(Entries giving target coordinates)
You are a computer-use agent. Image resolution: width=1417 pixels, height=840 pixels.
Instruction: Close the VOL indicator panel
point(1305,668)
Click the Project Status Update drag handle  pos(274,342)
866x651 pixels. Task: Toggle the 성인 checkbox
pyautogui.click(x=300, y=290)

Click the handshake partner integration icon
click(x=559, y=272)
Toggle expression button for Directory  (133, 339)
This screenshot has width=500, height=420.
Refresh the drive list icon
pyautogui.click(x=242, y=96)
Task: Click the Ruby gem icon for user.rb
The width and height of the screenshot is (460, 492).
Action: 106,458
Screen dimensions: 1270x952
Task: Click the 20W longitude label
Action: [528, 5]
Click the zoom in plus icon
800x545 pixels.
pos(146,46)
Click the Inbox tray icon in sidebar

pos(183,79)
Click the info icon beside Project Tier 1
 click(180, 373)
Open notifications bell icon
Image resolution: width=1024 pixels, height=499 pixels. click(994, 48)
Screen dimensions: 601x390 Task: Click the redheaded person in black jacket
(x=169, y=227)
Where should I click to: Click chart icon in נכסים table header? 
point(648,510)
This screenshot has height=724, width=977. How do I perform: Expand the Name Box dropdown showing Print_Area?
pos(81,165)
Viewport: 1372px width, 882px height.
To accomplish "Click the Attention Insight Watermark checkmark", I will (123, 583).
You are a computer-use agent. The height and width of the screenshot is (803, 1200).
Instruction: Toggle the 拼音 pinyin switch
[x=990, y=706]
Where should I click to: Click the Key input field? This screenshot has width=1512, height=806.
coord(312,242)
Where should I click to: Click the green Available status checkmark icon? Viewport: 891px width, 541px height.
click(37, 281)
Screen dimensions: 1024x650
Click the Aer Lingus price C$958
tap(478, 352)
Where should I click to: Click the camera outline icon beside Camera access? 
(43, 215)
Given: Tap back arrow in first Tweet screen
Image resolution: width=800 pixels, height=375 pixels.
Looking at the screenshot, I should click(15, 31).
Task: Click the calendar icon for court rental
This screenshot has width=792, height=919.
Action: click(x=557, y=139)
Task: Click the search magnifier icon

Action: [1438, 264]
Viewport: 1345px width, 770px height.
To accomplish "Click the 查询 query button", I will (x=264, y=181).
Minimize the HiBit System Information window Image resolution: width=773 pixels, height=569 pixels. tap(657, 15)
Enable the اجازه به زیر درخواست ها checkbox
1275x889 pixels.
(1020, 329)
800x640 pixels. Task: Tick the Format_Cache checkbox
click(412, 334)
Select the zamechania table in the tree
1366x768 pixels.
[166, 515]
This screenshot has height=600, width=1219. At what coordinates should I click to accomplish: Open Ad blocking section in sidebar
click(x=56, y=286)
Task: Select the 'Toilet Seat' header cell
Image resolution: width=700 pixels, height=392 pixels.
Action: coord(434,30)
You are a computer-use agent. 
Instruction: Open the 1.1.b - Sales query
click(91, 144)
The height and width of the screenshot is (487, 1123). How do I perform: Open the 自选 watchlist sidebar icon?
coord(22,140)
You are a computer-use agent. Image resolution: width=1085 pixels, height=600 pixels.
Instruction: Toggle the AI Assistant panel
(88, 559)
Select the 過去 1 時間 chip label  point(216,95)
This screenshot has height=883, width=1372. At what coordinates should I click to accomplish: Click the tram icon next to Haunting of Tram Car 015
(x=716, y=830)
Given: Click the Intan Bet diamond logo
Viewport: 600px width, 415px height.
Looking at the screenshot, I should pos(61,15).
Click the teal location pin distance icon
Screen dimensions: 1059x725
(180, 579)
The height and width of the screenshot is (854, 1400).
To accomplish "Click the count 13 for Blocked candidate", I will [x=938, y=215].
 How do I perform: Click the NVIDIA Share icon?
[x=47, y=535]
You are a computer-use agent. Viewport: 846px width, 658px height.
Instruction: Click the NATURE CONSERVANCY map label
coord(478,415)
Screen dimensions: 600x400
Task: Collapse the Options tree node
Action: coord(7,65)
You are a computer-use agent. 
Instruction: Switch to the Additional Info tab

Stated exercise |
Identify each line in the entries above that contains the word "button", matching its case exactly, and copy those lines out in full.

Correct answer |
Toggle expression button for Directory  (133, 339)
To accomplish "Click the 查询 query button", I will (x=264, y=181).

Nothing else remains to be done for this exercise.